*Exercise*: State how many lines below hold the word "computer". Give that number and no other text.

□ □ □

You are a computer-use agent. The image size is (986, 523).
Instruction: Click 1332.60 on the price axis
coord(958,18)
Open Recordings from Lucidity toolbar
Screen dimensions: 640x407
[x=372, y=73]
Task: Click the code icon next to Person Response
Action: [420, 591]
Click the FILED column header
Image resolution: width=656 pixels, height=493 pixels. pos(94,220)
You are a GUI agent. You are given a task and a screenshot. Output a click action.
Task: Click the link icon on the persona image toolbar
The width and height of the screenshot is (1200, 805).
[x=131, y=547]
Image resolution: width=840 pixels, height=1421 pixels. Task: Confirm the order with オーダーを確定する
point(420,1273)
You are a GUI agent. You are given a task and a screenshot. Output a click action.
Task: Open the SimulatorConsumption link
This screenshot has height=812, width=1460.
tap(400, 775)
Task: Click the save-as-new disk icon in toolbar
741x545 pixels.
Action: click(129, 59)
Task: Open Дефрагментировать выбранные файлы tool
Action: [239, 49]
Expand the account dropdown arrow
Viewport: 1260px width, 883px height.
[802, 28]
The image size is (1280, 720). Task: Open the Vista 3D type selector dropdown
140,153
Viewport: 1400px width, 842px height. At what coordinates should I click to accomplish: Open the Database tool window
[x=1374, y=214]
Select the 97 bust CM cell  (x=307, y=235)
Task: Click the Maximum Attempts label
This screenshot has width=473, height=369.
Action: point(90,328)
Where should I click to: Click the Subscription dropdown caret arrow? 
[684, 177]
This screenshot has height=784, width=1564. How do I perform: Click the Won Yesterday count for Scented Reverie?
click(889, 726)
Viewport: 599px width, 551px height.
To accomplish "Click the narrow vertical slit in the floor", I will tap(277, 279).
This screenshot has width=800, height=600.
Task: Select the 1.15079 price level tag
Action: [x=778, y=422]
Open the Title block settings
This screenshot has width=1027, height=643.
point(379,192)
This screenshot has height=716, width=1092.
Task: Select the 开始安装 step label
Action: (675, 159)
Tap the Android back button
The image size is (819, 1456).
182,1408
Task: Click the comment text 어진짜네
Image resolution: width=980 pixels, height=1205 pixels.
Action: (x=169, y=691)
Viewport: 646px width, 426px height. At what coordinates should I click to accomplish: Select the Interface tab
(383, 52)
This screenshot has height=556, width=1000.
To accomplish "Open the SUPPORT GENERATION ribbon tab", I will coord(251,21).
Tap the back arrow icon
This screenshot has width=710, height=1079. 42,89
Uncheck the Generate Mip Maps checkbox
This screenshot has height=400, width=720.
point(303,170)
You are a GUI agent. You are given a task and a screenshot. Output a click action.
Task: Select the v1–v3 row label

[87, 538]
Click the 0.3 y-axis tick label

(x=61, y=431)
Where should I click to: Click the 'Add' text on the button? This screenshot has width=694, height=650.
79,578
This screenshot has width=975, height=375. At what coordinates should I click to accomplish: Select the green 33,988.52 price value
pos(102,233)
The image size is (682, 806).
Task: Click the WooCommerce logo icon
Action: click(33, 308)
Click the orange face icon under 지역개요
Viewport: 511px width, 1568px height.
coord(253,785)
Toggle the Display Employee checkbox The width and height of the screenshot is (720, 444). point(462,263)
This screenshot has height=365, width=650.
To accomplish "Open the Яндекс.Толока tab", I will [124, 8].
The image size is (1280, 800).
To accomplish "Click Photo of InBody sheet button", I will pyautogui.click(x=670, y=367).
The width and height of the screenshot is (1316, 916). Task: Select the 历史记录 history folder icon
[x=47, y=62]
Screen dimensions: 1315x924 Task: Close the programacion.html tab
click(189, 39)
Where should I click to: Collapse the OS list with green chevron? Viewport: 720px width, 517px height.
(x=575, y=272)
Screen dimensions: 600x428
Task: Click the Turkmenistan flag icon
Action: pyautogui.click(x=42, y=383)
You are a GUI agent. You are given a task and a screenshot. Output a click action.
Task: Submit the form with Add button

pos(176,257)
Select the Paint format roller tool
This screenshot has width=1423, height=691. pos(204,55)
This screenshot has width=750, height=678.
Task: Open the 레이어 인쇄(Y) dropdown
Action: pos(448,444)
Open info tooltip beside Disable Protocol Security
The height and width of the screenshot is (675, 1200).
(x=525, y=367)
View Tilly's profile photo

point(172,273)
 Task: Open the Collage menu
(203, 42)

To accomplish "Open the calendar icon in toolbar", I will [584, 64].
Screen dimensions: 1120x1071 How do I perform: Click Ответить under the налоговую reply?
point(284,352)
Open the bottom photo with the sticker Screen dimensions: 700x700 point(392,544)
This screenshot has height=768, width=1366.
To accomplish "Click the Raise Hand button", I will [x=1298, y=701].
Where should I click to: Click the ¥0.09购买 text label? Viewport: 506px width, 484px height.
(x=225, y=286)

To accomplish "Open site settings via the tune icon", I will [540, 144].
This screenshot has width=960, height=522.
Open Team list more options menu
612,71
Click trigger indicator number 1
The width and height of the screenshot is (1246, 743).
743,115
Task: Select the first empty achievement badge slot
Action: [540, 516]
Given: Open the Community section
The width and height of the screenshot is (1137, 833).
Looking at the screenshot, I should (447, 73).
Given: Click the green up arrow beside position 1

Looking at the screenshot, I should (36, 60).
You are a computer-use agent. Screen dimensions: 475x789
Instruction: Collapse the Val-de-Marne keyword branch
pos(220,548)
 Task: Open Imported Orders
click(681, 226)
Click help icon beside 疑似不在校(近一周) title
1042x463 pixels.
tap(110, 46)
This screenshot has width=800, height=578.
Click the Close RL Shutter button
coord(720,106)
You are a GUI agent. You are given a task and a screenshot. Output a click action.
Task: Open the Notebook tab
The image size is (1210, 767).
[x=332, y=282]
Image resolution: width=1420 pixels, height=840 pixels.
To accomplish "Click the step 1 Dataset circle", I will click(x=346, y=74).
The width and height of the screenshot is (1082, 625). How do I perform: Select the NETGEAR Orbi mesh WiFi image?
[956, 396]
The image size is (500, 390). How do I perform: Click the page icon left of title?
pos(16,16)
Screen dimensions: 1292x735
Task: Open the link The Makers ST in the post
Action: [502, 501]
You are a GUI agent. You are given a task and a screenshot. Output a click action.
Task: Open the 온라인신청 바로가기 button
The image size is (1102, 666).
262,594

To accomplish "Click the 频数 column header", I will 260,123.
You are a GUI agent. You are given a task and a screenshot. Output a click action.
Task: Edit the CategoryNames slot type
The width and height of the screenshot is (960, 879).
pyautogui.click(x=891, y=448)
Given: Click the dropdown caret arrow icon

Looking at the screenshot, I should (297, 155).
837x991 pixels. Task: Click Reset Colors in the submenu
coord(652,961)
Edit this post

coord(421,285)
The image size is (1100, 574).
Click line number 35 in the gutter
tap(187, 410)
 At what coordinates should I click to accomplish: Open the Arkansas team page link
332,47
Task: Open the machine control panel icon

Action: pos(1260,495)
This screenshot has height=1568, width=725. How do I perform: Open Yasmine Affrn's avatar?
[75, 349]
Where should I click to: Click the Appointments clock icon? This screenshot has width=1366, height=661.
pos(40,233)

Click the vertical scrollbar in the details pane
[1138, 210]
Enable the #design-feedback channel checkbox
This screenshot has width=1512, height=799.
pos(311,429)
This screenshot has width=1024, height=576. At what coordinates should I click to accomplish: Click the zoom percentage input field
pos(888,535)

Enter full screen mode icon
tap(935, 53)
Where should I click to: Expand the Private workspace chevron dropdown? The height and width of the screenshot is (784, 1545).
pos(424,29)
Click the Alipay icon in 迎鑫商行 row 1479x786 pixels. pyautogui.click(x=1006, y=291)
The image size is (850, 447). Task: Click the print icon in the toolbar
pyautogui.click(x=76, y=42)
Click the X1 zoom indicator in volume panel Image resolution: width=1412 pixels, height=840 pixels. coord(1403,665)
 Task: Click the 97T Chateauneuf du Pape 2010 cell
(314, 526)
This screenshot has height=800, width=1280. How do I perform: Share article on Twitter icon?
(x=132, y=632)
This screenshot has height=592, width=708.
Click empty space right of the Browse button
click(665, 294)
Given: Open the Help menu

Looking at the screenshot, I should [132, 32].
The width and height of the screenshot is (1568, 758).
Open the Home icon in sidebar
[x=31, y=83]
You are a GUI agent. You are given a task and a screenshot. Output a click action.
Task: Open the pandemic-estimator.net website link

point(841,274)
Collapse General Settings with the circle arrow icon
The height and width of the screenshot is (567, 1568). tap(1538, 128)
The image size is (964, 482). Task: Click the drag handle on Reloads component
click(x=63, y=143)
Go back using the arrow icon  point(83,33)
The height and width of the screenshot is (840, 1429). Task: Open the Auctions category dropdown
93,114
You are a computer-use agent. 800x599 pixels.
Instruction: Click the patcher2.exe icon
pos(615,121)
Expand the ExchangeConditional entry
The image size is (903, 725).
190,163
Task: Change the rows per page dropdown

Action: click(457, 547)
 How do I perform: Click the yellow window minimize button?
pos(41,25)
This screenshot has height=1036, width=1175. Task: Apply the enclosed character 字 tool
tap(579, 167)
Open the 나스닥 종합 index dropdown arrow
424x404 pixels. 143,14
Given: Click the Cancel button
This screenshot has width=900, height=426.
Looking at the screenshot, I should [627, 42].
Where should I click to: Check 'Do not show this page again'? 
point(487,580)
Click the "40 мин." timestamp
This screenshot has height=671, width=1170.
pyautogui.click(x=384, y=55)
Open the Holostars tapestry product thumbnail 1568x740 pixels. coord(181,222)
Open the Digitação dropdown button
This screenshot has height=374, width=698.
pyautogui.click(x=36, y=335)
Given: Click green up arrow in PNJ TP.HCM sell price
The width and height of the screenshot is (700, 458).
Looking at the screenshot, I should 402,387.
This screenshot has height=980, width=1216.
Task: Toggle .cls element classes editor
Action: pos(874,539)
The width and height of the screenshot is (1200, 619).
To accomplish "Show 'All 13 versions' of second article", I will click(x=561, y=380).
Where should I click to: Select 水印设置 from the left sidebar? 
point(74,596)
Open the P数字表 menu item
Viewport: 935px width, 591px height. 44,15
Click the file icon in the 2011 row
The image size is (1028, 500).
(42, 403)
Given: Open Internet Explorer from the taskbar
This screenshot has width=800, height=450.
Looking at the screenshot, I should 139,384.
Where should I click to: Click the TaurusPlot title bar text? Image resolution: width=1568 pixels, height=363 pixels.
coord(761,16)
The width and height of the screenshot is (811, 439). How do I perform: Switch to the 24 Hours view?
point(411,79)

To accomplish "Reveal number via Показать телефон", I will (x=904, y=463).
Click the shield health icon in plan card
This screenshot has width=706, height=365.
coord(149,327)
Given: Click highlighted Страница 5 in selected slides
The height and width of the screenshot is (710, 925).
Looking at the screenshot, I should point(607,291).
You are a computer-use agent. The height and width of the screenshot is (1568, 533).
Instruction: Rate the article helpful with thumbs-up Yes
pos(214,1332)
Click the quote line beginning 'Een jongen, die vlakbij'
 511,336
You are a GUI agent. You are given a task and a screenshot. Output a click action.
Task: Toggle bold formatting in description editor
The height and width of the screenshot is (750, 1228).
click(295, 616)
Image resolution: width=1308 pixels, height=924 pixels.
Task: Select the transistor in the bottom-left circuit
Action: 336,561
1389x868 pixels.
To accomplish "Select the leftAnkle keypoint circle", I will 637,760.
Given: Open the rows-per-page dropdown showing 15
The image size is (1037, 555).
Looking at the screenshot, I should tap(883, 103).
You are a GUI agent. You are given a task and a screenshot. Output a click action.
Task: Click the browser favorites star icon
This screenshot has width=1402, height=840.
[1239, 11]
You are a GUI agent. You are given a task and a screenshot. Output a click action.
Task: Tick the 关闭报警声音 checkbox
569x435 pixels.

□ □ □

*Answer to this problem*: 4